Incendi: D'Alfonso, quantificare danni, eliminare legna

Riunione con sindaci. 'Pensare a intervento ecosostenibile'

(ANSA) - PESCARA, 13 SET - Si è tenuta nella sede della Regione Abruzzo a Pescara, su convocazione del presidente della Giunta, Luciano D'Alfonso, una riunione con gli amministratori delle aree colpite dai 216 incendi che nell'estate 2017 hanno devastato circa 6.000 ettari di territorio. Erano presenti l'assessore all'Agricoltura, Dino Pepe, il sottosegretario alla Protezione civile e all'ambiente, Mario Mazzocca, il consigliere regionale Lorenzo Berardinetti, il direttore generale Vincenzo Rivera, il direttore del dipartimento Politiche ambientali Emidio Primavera, i dirigenti regionali Sabatino Belmaggio e Silvio Liberatore (Protezione civile) e Stefania Valeri (avvocatura regionale), il presidente della Provincia di L'Aquila Angelo Caruso, il direttore del Parco nazionale della Majella, Oremo Di Nino, e circa 40 sindaci e assessori dei Comuni maggiormente interessati dagli incendi. Hanno preso parte all'incontro anche i rappresentanti di Confagricoltura e degli agronomi-forestali.

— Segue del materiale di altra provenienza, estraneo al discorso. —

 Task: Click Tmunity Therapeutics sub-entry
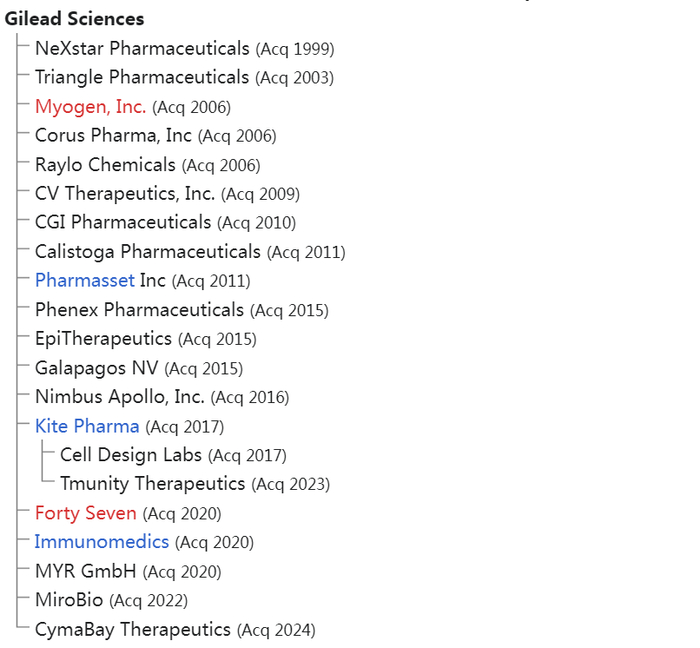point(152,484)
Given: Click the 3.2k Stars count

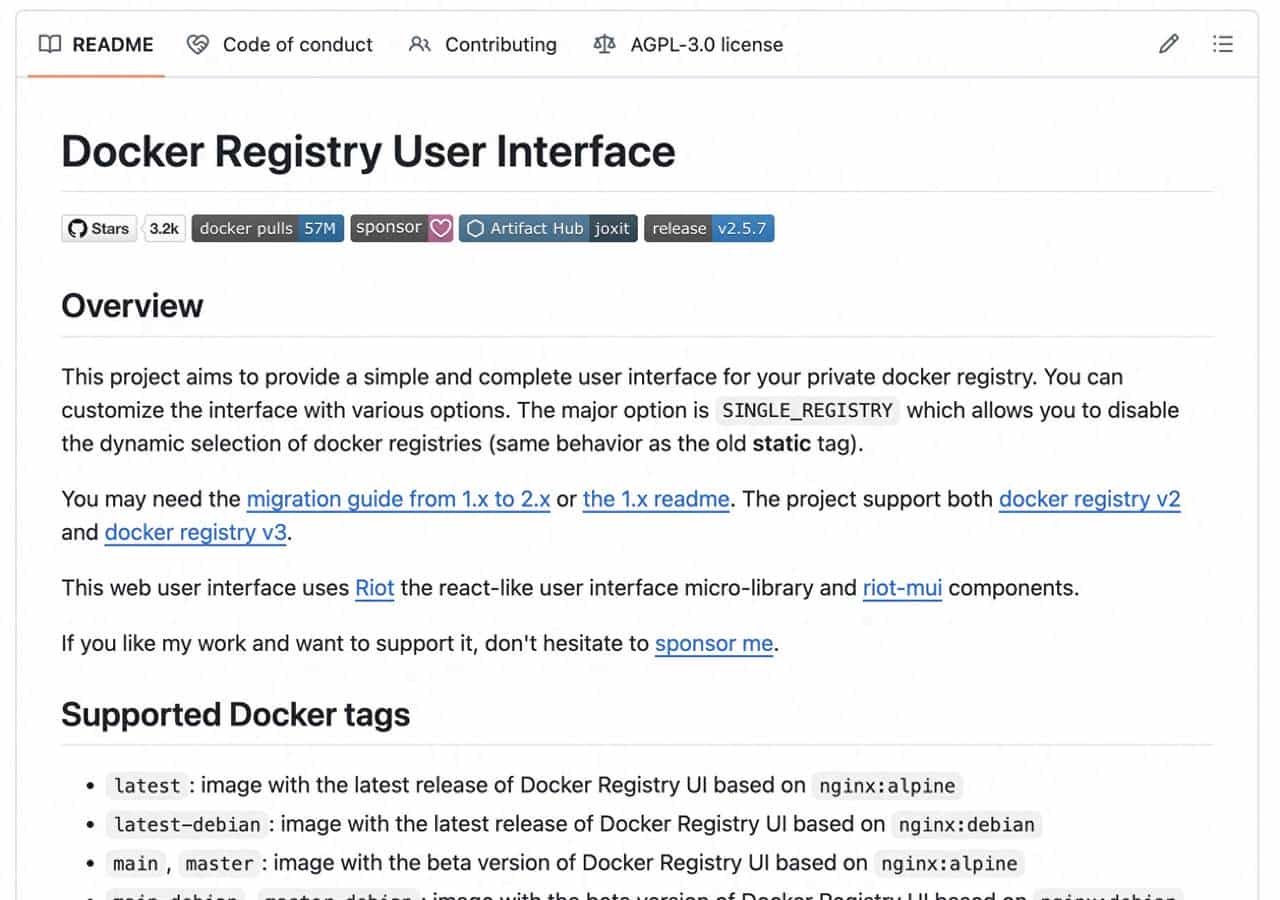Looking at the screenshot, I should [x=164, y=228].
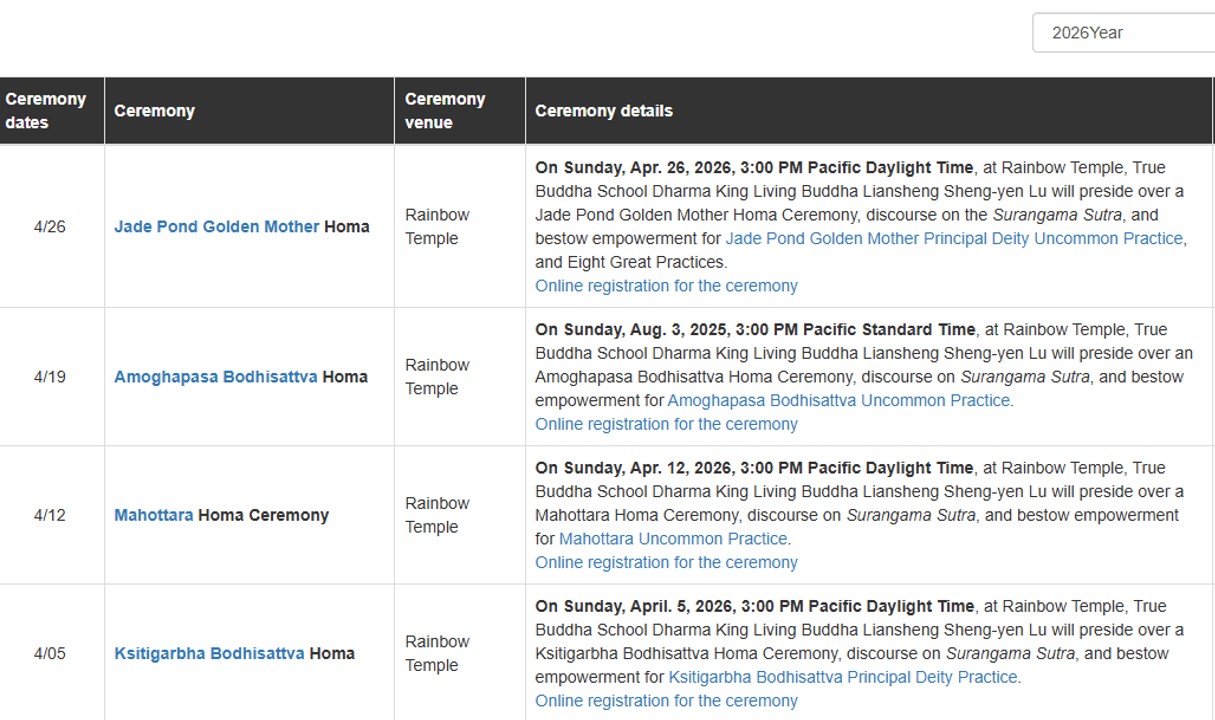The width and height of the screenshot is (1215, 720).
Task: Select the 4/19 date cell
Action: tap(50, 377)
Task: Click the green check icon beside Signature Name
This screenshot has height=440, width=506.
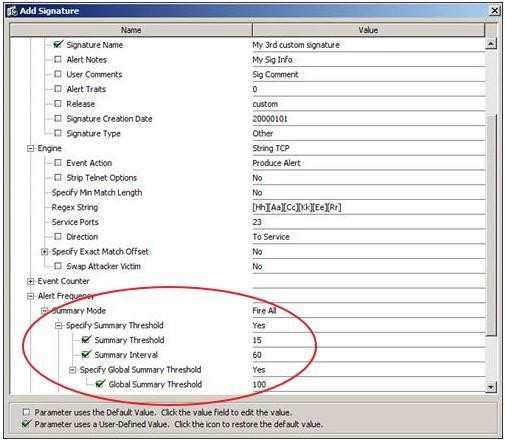Action: click(58, 44)
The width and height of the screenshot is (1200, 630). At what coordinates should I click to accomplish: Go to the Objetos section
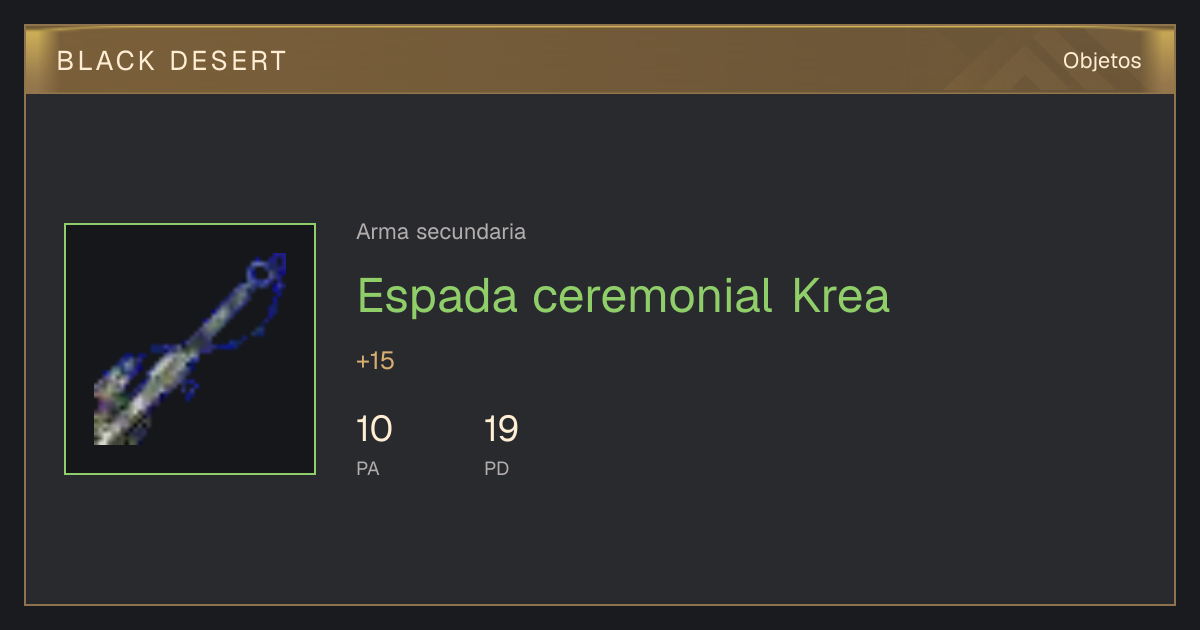(x=1102, y=61)
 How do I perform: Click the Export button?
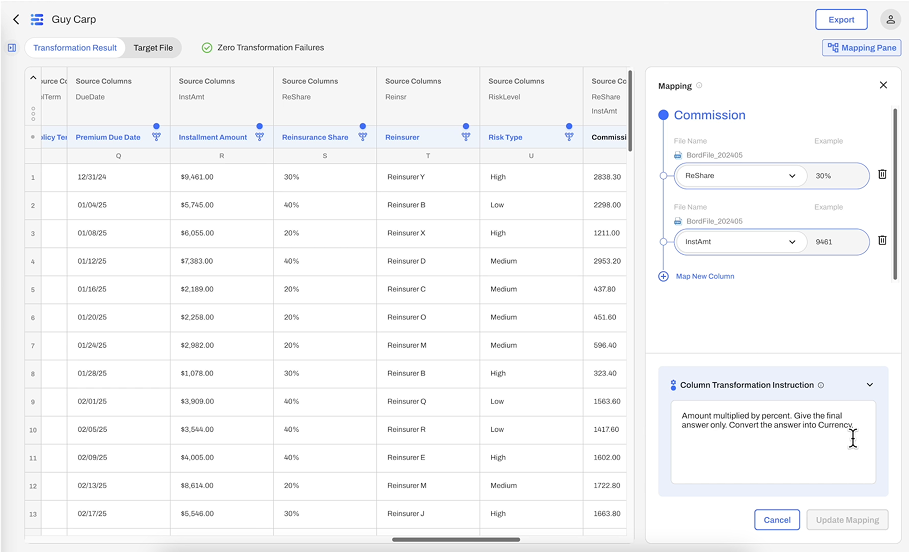[x=841, y=19]
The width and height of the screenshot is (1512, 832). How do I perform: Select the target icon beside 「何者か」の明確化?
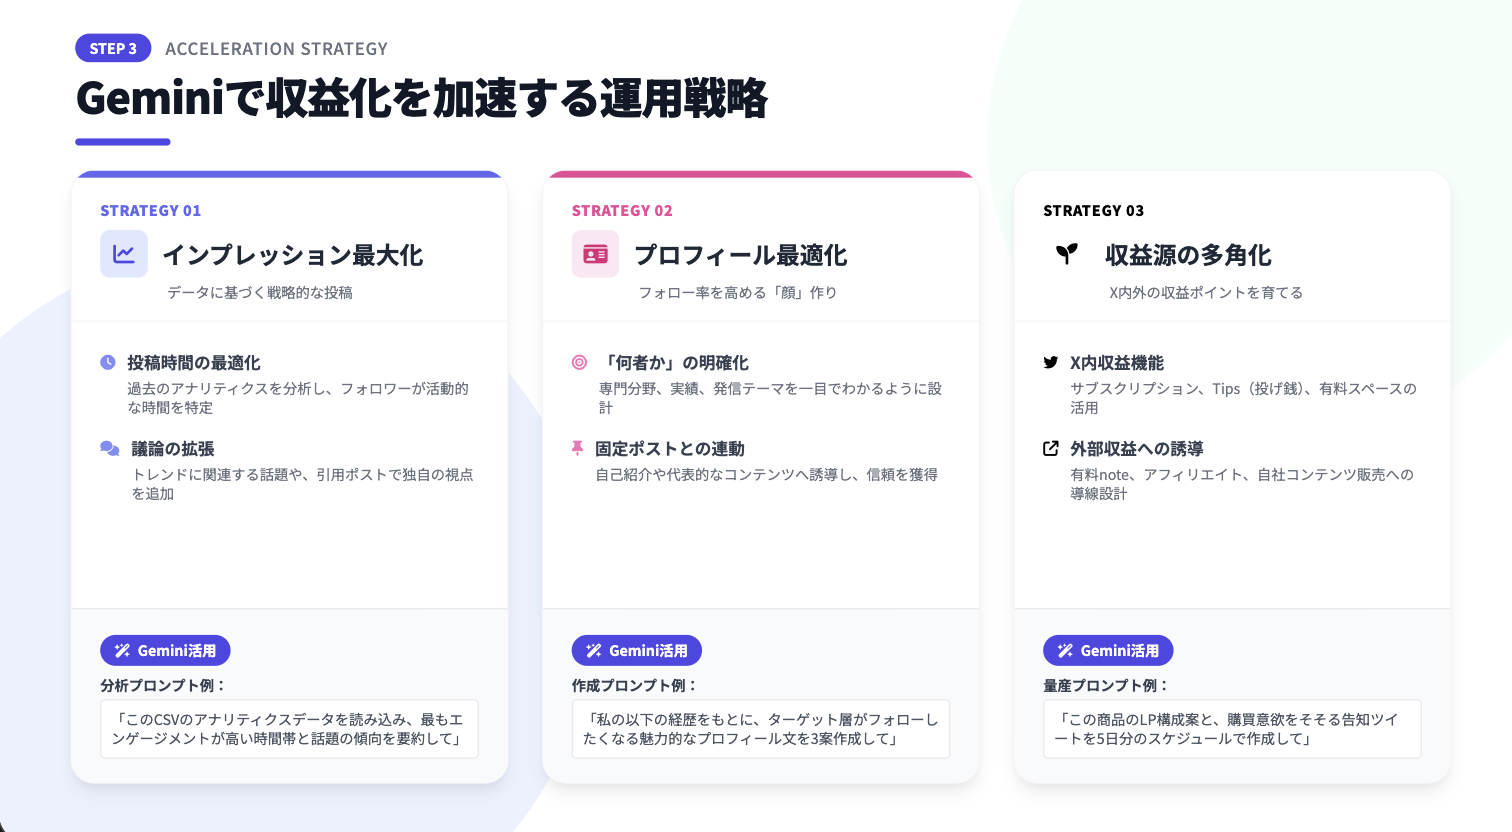(579, 362)
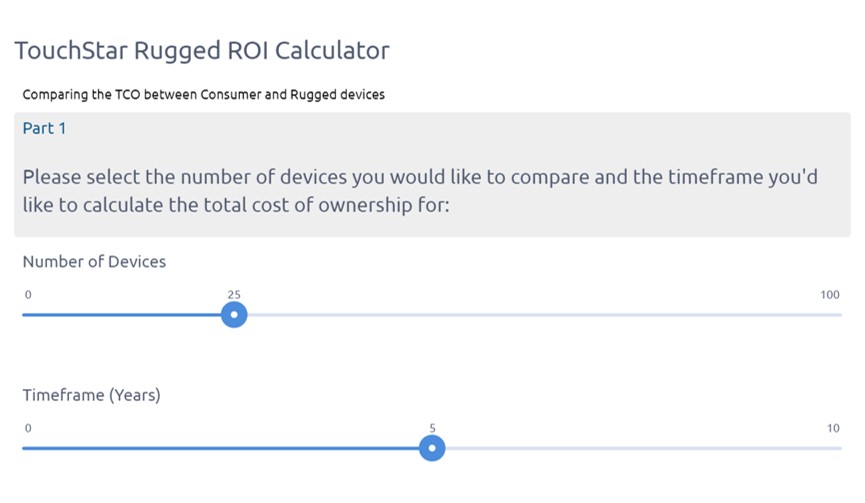Click the "Timeframe (Years)" label
This screenshot has width=865, height=503.
(x=91, y=395)
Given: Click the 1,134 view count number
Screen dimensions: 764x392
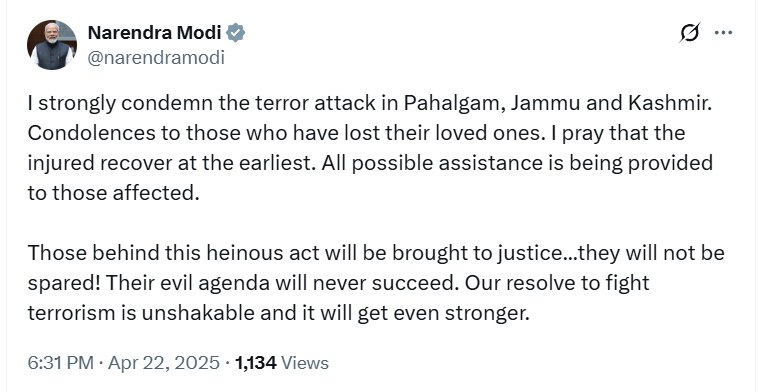Looking at the screenshot, I should pyautogui.click(x=256, y=363).
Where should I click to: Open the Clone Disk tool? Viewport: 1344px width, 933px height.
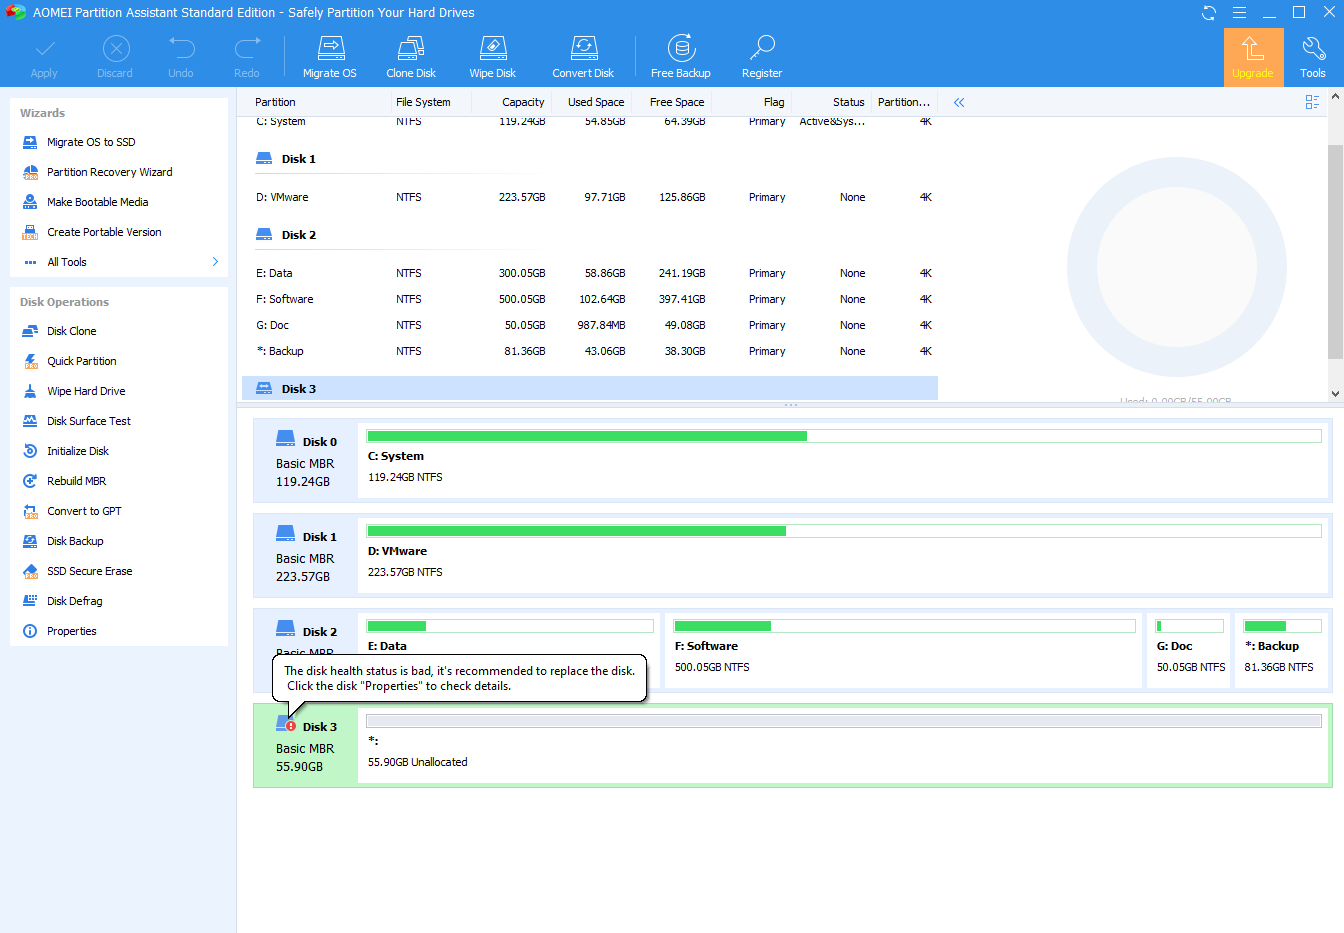tap(411, 48)
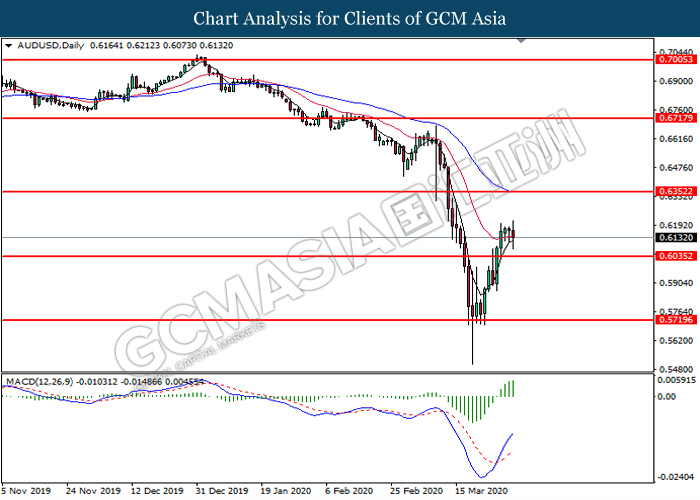The image size is (700, 500).
Task: Select the red horizontal line at 0.70053
Action: coord(328,59)
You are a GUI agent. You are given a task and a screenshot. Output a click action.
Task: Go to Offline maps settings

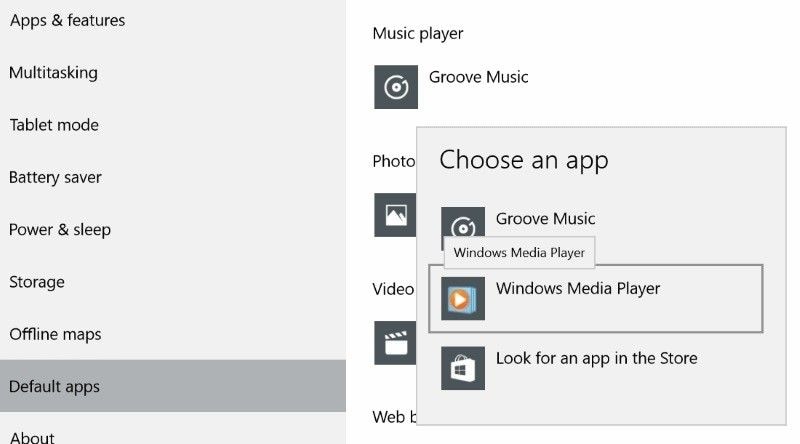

    I sindaci hanno evidenziato le difficoltà insorte durante e a seguito dei roghi, sia di carattere materiale sia di natura amministrativa. È stato posto anche il tema del rimboschimento che - secondo gli esperti - presenta esiti diversi a seconda delle zone. D'Alfonso ha fatto una sintesi al termine dei lavori: "E' necessaria innanzitutto una quantificazione precisa dei danni, e la Regione farà pressione per far vincere il relativo dossier in sede governativa. Poi va pensato un progetto ecosostenibile, elaborato su basi scientifiche, che prenda a bersaglio la parte di territorio lesa; se ne occuperà il direttore Primavera con un gruppo di esperti da individuare ad hoc per le materie di riferimento. La presenza di resti di legna bruciata e di ceneri si configura come emergenza immediata da fronteggiare per evitare che i prossimi eventi meteorologici come pioggia e neve possano trasportarli a valle creando pericolo nelle zone abitate. Questo è l'elemento sul quale bisogna definire interventi mirati per i quali ho richiesto analisi dettagliate ai sindaci, che hanno contezza sicura dei loro ambiti. Con questi dati torneremo a incontrarci presto per assicurare la massima celerità alle iniziative più opportune e concertate con i territori". (ANSA).